[Work request] What you produce should be every line from the data that includes "Expand".

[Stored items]
/---
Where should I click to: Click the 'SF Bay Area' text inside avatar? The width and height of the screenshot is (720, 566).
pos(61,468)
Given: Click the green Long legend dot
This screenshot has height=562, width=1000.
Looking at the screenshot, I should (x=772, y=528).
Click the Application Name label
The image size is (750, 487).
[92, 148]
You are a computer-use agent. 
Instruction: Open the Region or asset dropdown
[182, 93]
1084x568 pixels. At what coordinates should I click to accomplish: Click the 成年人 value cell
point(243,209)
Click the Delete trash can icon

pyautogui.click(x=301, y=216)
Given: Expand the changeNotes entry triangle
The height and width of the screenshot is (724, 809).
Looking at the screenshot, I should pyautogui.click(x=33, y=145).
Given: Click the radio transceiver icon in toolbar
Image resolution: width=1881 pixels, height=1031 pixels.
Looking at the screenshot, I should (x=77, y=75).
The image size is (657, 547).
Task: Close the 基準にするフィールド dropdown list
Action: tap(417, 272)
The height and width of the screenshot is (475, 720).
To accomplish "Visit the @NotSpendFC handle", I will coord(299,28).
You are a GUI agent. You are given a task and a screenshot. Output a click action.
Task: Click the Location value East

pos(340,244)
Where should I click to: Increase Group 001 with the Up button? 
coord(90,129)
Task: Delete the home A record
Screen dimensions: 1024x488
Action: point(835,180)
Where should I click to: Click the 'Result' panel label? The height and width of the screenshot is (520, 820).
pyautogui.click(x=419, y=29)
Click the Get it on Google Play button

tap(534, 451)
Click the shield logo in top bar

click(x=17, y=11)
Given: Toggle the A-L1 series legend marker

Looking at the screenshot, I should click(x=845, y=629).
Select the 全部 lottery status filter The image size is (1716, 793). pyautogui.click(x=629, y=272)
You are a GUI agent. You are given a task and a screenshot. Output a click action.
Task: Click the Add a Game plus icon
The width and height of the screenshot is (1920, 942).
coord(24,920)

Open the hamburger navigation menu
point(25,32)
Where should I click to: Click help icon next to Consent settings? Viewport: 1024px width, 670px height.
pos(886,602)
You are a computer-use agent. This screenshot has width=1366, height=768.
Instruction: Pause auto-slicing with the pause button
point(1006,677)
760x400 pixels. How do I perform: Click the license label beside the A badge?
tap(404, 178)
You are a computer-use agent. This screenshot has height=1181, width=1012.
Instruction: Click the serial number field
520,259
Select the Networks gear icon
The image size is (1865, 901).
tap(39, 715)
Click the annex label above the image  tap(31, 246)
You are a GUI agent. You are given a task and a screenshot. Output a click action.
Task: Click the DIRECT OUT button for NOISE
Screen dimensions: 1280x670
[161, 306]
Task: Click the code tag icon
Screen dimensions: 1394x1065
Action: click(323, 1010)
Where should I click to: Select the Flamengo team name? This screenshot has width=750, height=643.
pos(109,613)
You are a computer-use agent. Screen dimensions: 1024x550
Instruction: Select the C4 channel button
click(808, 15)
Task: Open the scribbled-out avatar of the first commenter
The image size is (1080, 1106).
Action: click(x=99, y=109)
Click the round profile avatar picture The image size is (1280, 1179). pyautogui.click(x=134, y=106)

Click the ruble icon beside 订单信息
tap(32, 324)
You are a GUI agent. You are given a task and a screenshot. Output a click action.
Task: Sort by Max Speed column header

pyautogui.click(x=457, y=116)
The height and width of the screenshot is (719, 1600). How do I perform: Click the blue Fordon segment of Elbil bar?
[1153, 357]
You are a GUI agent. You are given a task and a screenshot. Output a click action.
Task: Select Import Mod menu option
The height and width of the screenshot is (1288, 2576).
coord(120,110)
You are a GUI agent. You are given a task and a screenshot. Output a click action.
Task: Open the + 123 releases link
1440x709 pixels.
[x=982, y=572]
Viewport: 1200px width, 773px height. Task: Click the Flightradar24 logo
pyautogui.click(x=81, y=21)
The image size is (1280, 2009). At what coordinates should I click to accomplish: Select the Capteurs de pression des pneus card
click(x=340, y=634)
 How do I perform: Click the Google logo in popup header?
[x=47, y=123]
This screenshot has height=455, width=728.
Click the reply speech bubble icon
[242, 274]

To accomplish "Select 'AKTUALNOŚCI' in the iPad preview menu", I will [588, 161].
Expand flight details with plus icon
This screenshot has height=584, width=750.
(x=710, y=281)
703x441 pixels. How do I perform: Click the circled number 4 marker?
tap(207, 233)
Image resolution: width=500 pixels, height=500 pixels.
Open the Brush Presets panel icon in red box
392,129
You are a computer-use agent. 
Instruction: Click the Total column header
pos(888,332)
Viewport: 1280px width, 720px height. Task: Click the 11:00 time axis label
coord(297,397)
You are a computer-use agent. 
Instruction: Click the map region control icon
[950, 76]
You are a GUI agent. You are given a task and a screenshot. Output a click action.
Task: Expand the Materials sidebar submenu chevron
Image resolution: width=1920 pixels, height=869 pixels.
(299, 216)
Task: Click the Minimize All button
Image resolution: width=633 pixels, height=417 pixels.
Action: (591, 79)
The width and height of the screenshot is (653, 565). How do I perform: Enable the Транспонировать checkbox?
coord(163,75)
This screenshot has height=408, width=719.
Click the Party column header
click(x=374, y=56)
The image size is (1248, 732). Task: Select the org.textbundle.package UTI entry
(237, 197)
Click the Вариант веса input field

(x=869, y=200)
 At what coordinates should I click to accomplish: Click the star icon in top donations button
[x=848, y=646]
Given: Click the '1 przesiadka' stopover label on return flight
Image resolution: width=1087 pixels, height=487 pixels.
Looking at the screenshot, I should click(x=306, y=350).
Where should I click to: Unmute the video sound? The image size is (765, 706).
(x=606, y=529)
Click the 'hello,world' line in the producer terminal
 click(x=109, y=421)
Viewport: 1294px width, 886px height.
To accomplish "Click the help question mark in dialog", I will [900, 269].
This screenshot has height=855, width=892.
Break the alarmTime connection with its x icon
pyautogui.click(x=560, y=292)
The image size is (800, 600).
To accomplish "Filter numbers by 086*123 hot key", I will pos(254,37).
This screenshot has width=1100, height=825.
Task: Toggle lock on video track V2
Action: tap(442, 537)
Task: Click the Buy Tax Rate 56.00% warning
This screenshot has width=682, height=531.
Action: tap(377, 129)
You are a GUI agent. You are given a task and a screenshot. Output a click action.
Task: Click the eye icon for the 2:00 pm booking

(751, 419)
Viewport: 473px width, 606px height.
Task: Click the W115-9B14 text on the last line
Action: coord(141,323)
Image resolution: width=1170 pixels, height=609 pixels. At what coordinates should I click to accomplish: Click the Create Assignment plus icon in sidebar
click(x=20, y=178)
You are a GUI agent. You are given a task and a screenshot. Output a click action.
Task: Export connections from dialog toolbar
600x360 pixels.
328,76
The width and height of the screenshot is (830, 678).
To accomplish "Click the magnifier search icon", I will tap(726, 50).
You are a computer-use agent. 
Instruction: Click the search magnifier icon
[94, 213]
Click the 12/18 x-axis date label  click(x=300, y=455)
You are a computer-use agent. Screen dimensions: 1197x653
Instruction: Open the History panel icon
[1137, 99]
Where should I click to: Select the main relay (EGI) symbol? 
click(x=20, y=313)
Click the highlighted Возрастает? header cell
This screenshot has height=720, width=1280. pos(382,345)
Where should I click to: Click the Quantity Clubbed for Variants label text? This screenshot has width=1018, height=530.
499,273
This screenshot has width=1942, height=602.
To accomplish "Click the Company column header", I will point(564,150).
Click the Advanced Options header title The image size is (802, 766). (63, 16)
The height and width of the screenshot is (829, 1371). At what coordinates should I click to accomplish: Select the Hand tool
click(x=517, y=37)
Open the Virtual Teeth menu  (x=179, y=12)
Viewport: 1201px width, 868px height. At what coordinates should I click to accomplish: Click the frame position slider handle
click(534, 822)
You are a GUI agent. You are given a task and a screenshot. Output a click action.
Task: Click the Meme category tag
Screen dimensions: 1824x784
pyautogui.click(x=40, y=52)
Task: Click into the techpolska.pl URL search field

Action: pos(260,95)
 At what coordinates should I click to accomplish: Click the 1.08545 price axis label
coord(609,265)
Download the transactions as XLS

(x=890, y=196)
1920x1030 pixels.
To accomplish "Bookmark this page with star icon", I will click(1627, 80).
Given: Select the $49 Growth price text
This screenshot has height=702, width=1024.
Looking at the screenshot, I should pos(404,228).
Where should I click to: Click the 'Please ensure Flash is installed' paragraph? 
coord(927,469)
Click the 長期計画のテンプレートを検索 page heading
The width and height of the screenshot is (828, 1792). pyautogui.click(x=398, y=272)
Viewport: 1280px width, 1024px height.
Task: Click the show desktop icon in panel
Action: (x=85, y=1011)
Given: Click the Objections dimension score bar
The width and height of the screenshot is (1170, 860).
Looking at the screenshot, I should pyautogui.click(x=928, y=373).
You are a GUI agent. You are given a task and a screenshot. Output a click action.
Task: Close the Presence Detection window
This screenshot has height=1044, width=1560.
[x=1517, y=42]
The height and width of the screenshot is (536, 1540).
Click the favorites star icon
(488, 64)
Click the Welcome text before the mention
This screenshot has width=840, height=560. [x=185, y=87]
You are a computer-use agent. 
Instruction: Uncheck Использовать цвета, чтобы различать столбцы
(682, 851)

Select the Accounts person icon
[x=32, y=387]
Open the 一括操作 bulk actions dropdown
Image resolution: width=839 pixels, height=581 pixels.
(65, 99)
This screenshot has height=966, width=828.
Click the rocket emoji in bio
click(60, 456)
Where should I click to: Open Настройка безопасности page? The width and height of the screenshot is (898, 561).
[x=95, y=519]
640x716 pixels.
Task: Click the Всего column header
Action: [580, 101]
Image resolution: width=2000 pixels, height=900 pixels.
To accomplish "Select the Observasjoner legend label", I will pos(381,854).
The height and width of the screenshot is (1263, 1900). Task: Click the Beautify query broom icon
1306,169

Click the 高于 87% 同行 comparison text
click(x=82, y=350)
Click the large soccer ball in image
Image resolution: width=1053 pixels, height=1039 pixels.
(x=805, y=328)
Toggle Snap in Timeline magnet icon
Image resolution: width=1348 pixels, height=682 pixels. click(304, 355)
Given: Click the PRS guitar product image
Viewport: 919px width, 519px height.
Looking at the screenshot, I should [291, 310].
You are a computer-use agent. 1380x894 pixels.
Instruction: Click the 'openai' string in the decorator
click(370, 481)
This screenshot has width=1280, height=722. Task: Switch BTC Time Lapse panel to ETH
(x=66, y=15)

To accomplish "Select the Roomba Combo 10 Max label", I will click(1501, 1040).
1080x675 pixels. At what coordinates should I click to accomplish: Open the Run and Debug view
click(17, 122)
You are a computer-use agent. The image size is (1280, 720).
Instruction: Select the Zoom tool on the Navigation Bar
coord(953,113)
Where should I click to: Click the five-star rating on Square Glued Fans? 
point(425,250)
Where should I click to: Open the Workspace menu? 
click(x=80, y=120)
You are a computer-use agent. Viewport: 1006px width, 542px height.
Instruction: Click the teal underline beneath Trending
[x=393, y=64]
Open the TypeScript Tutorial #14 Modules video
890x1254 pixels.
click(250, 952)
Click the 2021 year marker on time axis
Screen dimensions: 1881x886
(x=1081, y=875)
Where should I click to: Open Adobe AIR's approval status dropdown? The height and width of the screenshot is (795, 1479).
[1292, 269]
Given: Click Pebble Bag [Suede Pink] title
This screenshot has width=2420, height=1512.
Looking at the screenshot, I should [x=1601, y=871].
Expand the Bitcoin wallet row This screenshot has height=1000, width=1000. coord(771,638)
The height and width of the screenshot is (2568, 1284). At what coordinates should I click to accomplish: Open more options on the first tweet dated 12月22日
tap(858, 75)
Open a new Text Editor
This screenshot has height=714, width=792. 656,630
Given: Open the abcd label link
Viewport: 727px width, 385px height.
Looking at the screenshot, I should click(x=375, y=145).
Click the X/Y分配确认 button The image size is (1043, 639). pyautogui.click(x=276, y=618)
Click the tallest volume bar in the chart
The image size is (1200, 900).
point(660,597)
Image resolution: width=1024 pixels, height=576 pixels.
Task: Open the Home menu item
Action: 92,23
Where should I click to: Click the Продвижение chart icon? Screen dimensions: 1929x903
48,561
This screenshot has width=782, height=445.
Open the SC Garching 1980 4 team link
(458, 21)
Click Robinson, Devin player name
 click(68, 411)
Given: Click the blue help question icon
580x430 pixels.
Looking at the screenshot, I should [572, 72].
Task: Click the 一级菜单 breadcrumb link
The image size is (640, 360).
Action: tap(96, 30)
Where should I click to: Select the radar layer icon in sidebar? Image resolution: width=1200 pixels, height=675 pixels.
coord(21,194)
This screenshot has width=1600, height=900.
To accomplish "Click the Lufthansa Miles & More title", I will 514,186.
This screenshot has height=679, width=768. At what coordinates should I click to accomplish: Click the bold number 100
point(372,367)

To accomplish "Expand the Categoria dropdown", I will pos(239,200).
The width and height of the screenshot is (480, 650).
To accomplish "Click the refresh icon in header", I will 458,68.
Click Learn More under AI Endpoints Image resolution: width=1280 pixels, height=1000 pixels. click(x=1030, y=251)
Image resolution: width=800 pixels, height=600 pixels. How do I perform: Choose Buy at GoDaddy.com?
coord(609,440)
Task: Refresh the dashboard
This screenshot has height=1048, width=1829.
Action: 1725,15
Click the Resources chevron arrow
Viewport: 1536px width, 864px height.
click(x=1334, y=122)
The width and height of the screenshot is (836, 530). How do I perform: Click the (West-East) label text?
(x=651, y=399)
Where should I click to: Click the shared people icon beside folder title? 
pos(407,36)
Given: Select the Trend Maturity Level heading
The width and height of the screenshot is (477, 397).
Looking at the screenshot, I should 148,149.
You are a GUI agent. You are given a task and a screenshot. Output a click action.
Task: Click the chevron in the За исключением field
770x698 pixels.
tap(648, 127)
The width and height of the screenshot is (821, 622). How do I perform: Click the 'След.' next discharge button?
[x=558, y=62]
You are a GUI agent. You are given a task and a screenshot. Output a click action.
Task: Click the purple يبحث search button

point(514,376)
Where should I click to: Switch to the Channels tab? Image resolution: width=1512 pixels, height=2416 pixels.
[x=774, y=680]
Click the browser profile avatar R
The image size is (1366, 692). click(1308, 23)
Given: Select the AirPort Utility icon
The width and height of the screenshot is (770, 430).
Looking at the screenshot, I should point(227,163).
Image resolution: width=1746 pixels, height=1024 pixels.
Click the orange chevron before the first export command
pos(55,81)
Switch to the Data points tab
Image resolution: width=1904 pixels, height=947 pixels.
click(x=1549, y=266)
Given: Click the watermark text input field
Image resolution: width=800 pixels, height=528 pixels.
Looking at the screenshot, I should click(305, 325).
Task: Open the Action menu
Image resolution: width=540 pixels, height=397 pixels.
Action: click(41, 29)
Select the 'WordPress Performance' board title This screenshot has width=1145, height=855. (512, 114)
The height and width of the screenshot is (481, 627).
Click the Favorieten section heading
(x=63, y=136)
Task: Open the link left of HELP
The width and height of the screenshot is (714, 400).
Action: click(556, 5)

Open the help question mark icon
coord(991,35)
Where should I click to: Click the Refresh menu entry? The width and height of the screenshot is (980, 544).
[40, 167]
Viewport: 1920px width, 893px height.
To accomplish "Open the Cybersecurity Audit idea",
\---
[Reply]
Given: Expand the changeNotes entry triangle
Expand flight details with plus icon
Task: Expand the Materials sidebar submenu chevron
Expand the Bitcoin wallet row This screenshot has height=1000, width=1000. coord(771,638)
To accomplish "Expand the Categoria dropdown", I will pos(239,200).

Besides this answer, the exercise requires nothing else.